Ashley griff in meine langen roten Haare und zog mich zu sich heran.

" Hör mir mal zu, Sammy. Du hast hier nichts zu sagen, ja?" ihre Stimme nahm wieder diese gefährliche Tonart an, was durch das leichte Flüstern mein Herz  weiterhin rasen lies. 

Doch ich wollte nicht, dass Ashley merkte wie sehr sie mich doch einschüchtern konnte. Also griff ich nur nach ihrer Hand in meinen Haaren und löste diese bevor ich ihr nur ein "Leck mich " ein den Kopf werfen konnte. 

Ihre Augen wurden gefährlich schmal und ehe ich reagieren konnte , hatte sie schon ausgeholt und mir mit ihrer flachen Hand ins Gesicht geschlagen.

Ich wusste nicht was zu erst kam, mein Entsetzen oder der kribbelnde Schmerz der sich deutlich bemerkbar machte in meiner Wange. 

" Verarschst du mich? Is DAS dein Ernst?" Sie hatte es geschafft, ich war nicht mehr eingeschüchtert oder angepisst, ich war stinkwütend. Das bisschen Angst vor Konfrontation was sich zuvor in mir eingenistet hatte, war vollkommen verschwunden. Mit meiner Hand schubste ich sie von mir weg und sah sie an. Allein ihr Anblick ließ das Blut in meinen Adern zum Kochen bringen. Ich hasste solche Mädchen. 

"Tust du ein auf mutig , Sammy?" lachte sie falsch und kam auf mich zu, um mich kurze Zeit später zurück zu schubsen. Mein Rücken knallte dabei gegen den Tisch der hinter mir stand und ich zuckte ein wenig zusammen vor Schmerz. Aus meinem Augenwinkel sah ich wie Ashley noch mal ausholen wollte, doch von einer anderen Hand aufgehalten wurde.

"Das werden Sie schön bleiben lassen." hörte ich eine tiefe männliche Stimme sagen.

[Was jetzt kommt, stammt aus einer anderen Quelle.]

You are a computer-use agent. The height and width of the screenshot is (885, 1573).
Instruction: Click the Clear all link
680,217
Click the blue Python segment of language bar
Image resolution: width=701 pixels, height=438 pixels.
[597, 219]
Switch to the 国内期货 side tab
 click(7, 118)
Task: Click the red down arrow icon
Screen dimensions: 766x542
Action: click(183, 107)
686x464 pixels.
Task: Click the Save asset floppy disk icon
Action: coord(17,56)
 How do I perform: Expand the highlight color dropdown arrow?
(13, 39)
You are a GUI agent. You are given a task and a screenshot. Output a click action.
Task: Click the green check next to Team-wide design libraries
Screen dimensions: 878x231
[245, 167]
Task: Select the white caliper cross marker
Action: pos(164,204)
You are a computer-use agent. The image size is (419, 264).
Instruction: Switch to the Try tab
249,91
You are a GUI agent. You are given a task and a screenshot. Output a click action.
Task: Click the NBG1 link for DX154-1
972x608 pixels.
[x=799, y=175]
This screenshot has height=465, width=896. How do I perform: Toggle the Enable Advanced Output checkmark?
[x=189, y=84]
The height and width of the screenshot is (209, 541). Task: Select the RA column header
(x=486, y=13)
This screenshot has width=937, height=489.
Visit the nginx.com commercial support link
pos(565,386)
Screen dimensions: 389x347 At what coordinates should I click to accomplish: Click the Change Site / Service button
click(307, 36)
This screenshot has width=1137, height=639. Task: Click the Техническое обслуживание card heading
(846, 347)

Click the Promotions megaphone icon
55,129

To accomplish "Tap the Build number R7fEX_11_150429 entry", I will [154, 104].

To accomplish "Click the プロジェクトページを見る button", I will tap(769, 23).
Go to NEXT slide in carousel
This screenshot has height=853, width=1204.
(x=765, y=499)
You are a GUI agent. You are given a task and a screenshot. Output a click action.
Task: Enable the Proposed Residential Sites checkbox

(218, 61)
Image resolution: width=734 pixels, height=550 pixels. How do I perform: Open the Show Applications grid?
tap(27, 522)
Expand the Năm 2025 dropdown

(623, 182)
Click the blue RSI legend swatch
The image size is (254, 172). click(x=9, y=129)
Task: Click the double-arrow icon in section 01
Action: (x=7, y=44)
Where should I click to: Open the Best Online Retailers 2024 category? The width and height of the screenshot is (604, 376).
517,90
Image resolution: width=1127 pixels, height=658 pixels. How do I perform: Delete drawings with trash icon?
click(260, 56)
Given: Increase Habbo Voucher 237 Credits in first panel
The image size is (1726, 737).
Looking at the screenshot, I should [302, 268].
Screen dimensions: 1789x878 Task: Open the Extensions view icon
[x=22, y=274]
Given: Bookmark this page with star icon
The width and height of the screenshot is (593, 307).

Die Rettung aus der Not lies mich ausatmen. Doch der Schmerz in meinem Rücken machte sich deutlich bemerkbar und ich kniff meine Augen zusammen während ich mich auf den Boden sinken lies.

" Verlassen Sie jetzt die Räumlichkeiten Miss. " hörte ich nun wieder die männliche Stimme, doch ich konnte mich noch nicht dazu bringen die Augen wieder zu öffnen. Langsam konnte ich die ganze Situation sacken lassen und das unangenehme Gefühl von Verlegenheit machte sich in mir breit. 

Das abgedämpfte Geräusch von Ashleys Absätzen auf dem alten Parkettboden klackerte in meinen Ohren und ich vernahm ihren Abgang  in Richtung Tür. Wenige Sekungen später hörte ich Schritte die sich in meine Richtung bewegten und ich versuchte mit Mühe meine Augen zu öffnen, obwohl jede Faser in meinem Körper sich dagegen wehren wollte. Ich wollte mir gar nicht ausmalen, vor wem ich mich jetzt für diese peinliche Zicken-Aktion entschuldigen dürfte.

Oh mein Gott, seine Augen 

Es waren mit abstand die schönsten braunen Augen die ich bisher in meinem Leben gesehn hatte und ich musste erstmal meinen Kopf schütteln um mich wieder in die Realtiät zu holen. Der Mann, der sich über mich beugte schaute mich mit weichen Blicken an und hätte ich nicht schon auf dem Boden gesessen, hätte sein Anblick mir spätestens in dem Moment den Boden unter den Füßen weggerissen. 

"Ist alles in Ordnung bei Ihnen? " hörte ich ihn noch sagen, doch wie von selbst schlossen sich meine Augen wieder, ich merkte wie mein Körper langsam schlapp machte und ich lehte mich gegen die Tischbeine die hinter mir waren. 

Ein leises "Scheiße" war das Letzte was ich hörte bevor ich weg war.